The antiquity of the Kathavatthu traditionally goes back to the days of Emperor Asoka, under whose auspices the Third Buddhist Council was held with Moggaliputta Tissa as its president. The special features of this book are that
(i) it presents the doctrines of the opponents, i.e., an exposition of the doctrines of a particular non-Theravada school;
(ii) It allows him to state his arguments as well as
(iii) to quote in their support the statements of Buddha, occurring in the Nikayas or elsewhere in any Pitakan text. There views, Moggaliputta Tissa, the president, refuted them from the standpoint of Theravada by counter-arguments as well as with the help of quotations from the Buddhavacanas.
The contribution of the present author lies not only in making an analytical study of the treatises of Vasumitra, Bhavya and Vinitadeva but also the Kathavatthu and its commentary by Buddhaghosa as well as the Abhidharamakosa-vyakhya, an excellent edition of which has been published by Prof. Wogihara of Japan and the Sammitiya-nikaya sastra translated from Chinese by Prof. Venkataraman of the Visvabharati and The Gilgit Manuscripts, III, edited and published by the present writer, containing the original Mulasarvastivada Vinaya, and also the Jnanaprasthana Sutra partially restored from Chinese by Santi Bhiksu also of the Visvabharati.
This book ends with an Epilogue, in which an attempt has been made to show how Mahayanism developed as a natural consequence of the views of the Mahasanghikas and as a development of the nebulous conception of Bodhisattva and Buddhakayas in the Divyavadana and Avadana-sataka, ascribed to the Sarvastivadins and also as a reaction to the realism of the Sarvastivadins, and how gradually Mahayanism surpassed Hinayanism both in populartiv and propagation.

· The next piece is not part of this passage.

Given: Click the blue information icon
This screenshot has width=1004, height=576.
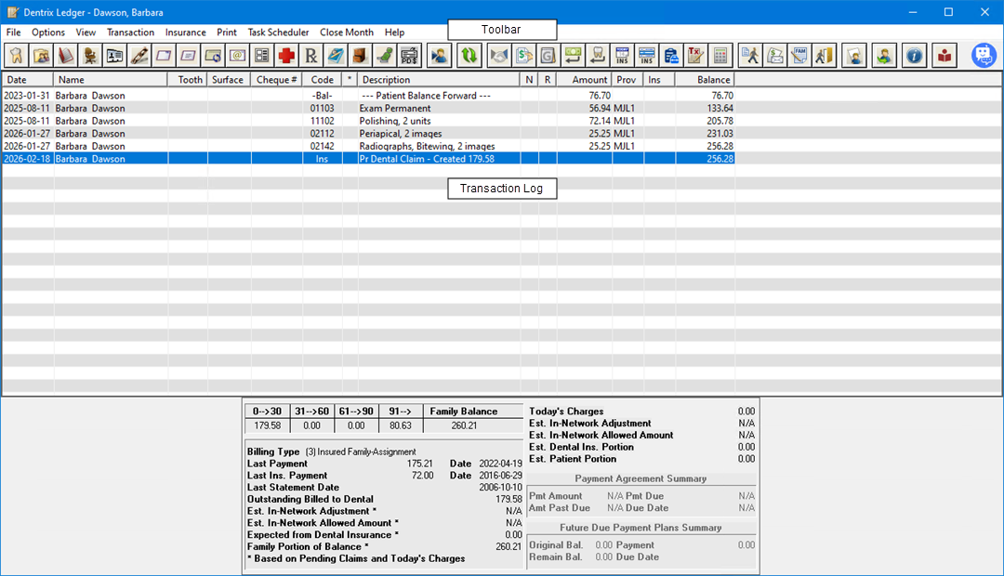Looking at the screenshot, I should point(915,56).
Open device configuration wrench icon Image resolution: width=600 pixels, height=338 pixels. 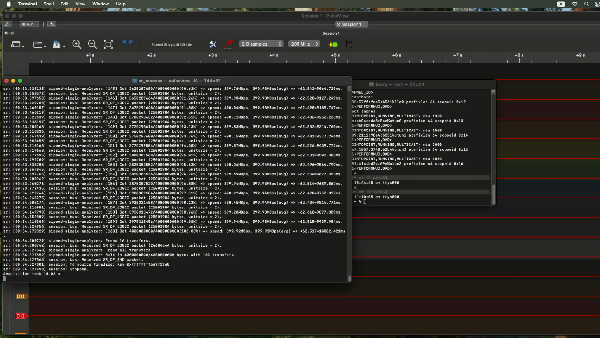click(x=213, y=44)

To this book has been added an Appendix containing a synopsis of the ancient geography of India as described by Hiuen Tsang; it also throws light on the dispersal of Buddhist seats in India along with a brief account of the Buddhist sects as given by I-tsing and the localities where these were existing at his time, i.e., half a century after Hiuen Tsang's visit to India.